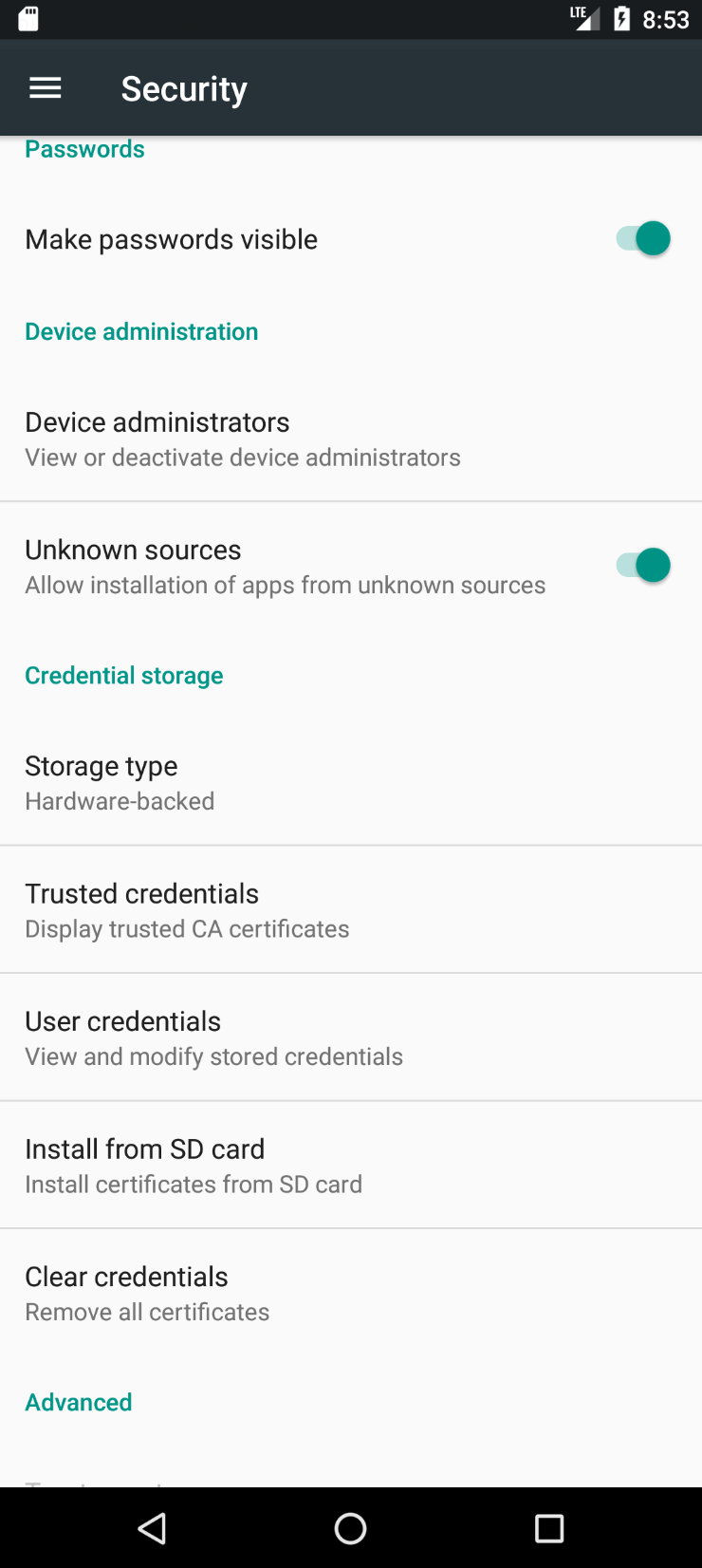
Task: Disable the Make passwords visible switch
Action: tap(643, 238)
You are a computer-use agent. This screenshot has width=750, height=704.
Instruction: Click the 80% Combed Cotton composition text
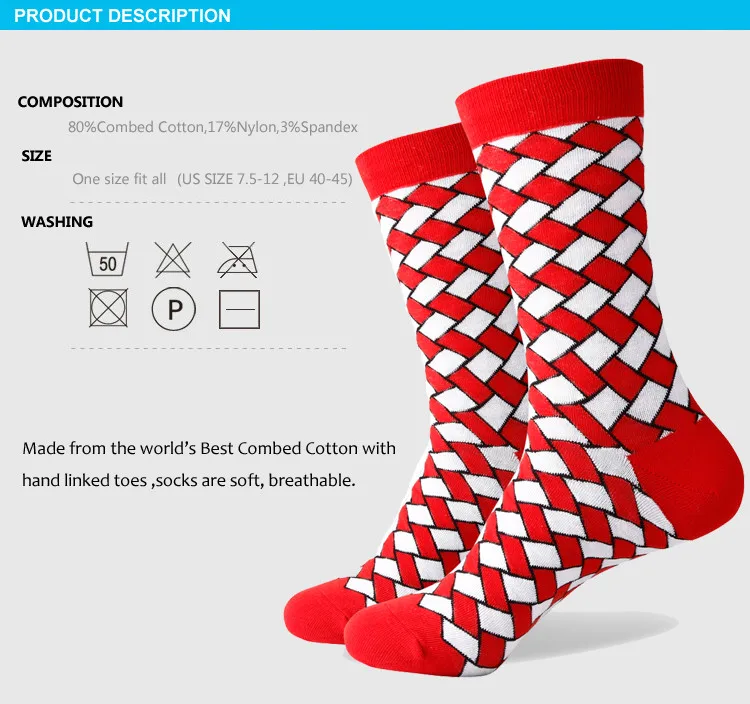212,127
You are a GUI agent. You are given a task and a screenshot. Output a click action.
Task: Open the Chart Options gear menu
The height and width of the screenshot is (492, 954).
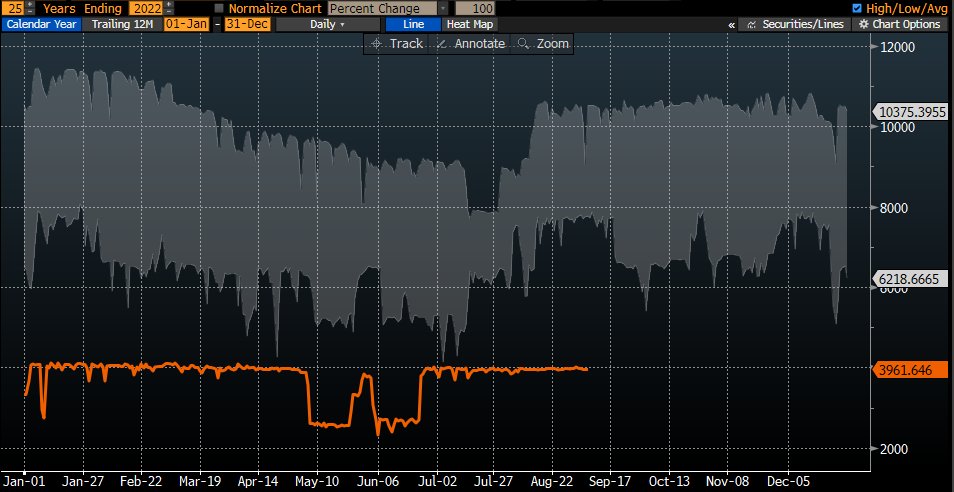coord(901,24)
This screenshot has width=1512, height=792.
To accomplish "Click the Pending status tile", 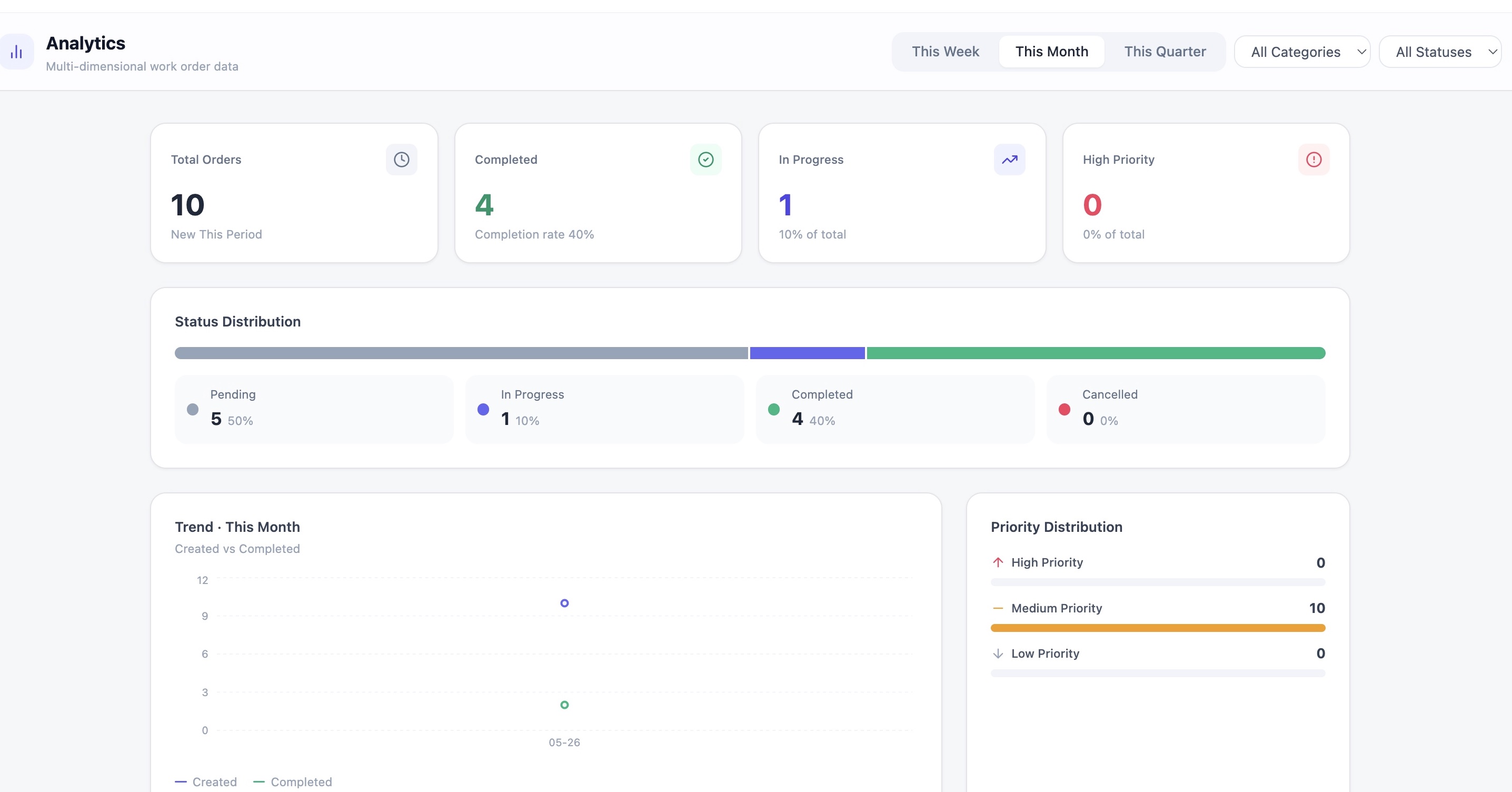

**AIM OF THE TASK**
Look through the entries above and say how many lines hold the word "agent", giving the number alone.

**RESPONSE TO THE EXERCISE**
2